Ice Cream of Austria: The quality is high, the prices are relatively low, the servings vary from large to enormous; Austrians love this stuff and it shows. The Italian influence means that gelato is served here, usually by shoveling it onto a cone or into a cup with a spade. Grade: A.
-------------------------------------------------------------------------------------------------
Details:
There are tons of trains and buses that go from Budapest to Vienna. I came by bus because it was a fair bit cheaper ($15/10€ by bus, this is with a 50% student reduction). I got the 9:30 bus and it takes about 3 hours. Though Orange buses are generally cheaper, Eurolines has better student fares.

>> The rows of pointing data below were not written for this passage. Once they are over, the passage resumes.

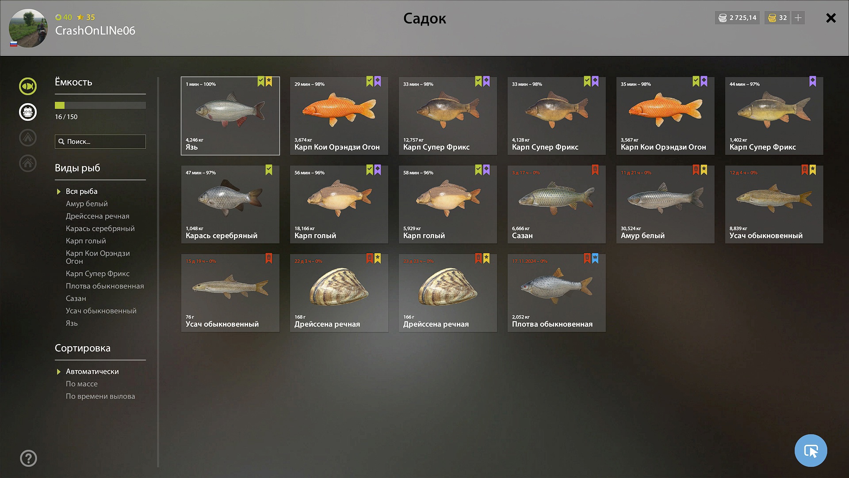Click the tent camp sidebar icon
Image resolution: width=849 pixels, height=478 pixels.
point(28,138)
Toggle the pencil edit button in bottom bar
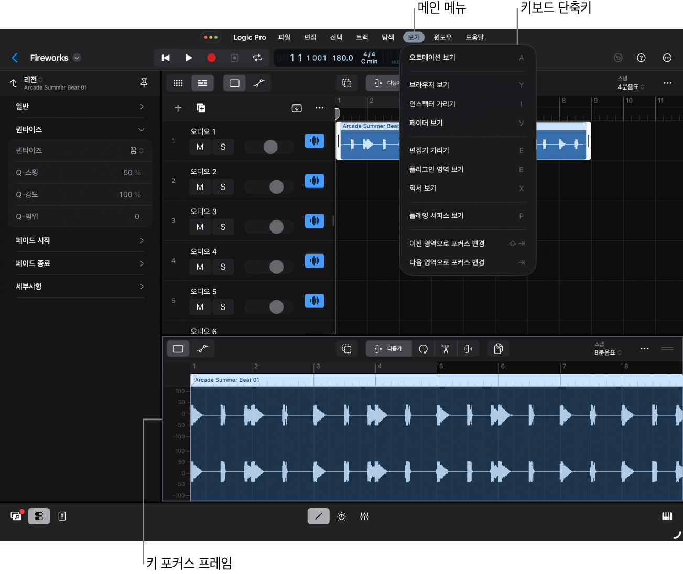This screenshot has height=574, width=683. click(318, 516)
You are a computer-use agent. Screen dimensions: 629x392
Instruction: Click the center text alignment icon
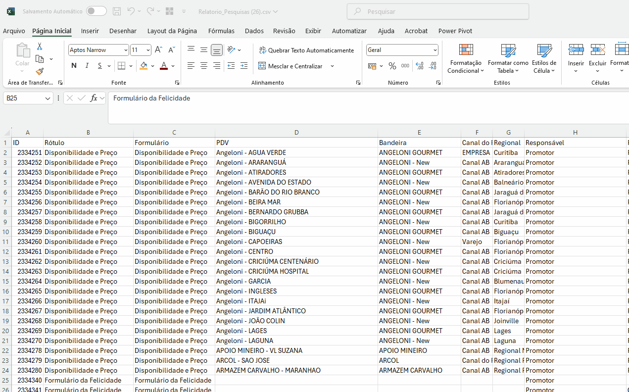pos(204,66)
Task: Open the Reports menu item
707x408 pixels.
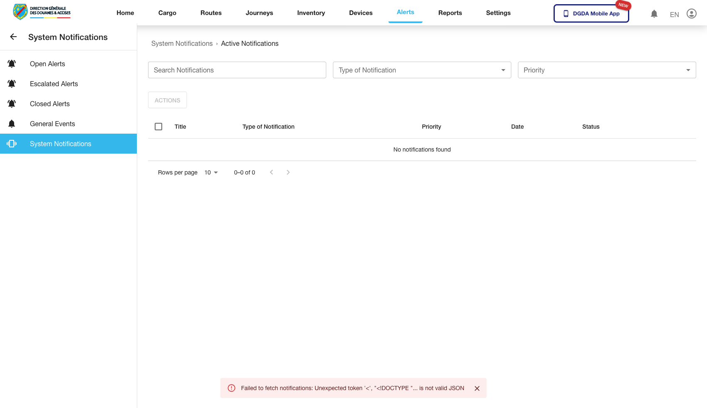Action: [450, 13]
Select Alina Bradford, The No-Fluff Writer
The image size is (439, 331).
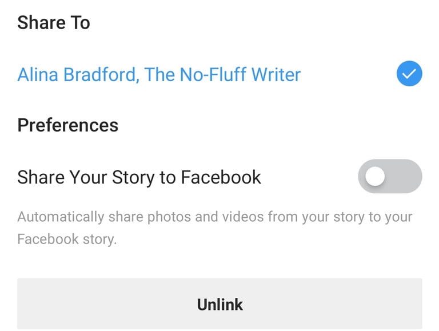159,74
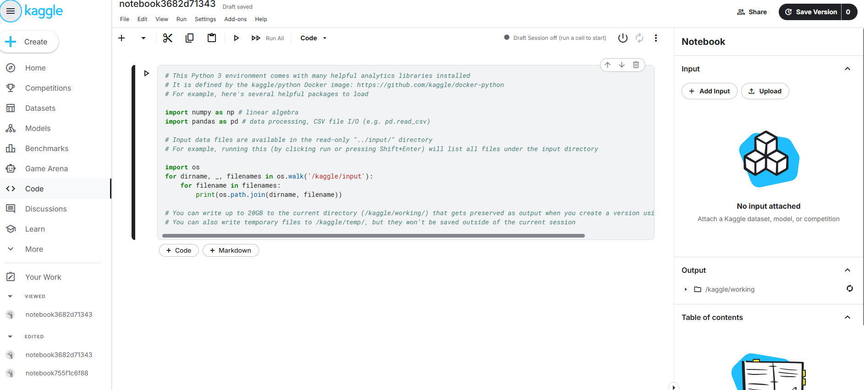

Perhaps conveniently for some, the bus stops at the Vienna airport on the way in. I stayed at a place called Wombat Hostel Vienna - The Lounge ($28/20€), just down the street from Westbahnof train station, which is a great area of town for cheap grocery stores and cheap fast food like kebabs and schnitzels. It is also a 20 minute walk from anywhere. I wouldn't recommend it because it had a very hotel-like feel to it, where it was hard to meet people. But if you just need a place to crash for a night in Vienna, I suppose there are worse choices. Everything except the Schloss Schonbrunn is really close together in Vienna, you could walk moderately aimlessly and see everything in half a day by chance. Going inside anything, museums and palaces, etc. is a bit expensive but here are the ticket prices I paid (Schloss Schonbrunn: 11.40€, K museum: 7.50€, Catacombs in Stephansdom: 4.50€, all student prices though the ISIC only saves a few euros each time here). I think that you could almost skip anything requiring money and just admire the buildings from the outside and get a good feel of Vienna, with the exception of Schloss Schonbrunn, which I would recommend only of you have never been to a proper palace before (make sure to get the cheapest ticket, called the Imperial Tour, because the other addons aren't worth the extra money). The grounds are worth walking, regardless though. If you aren't on a strict budget, by all means, see it all.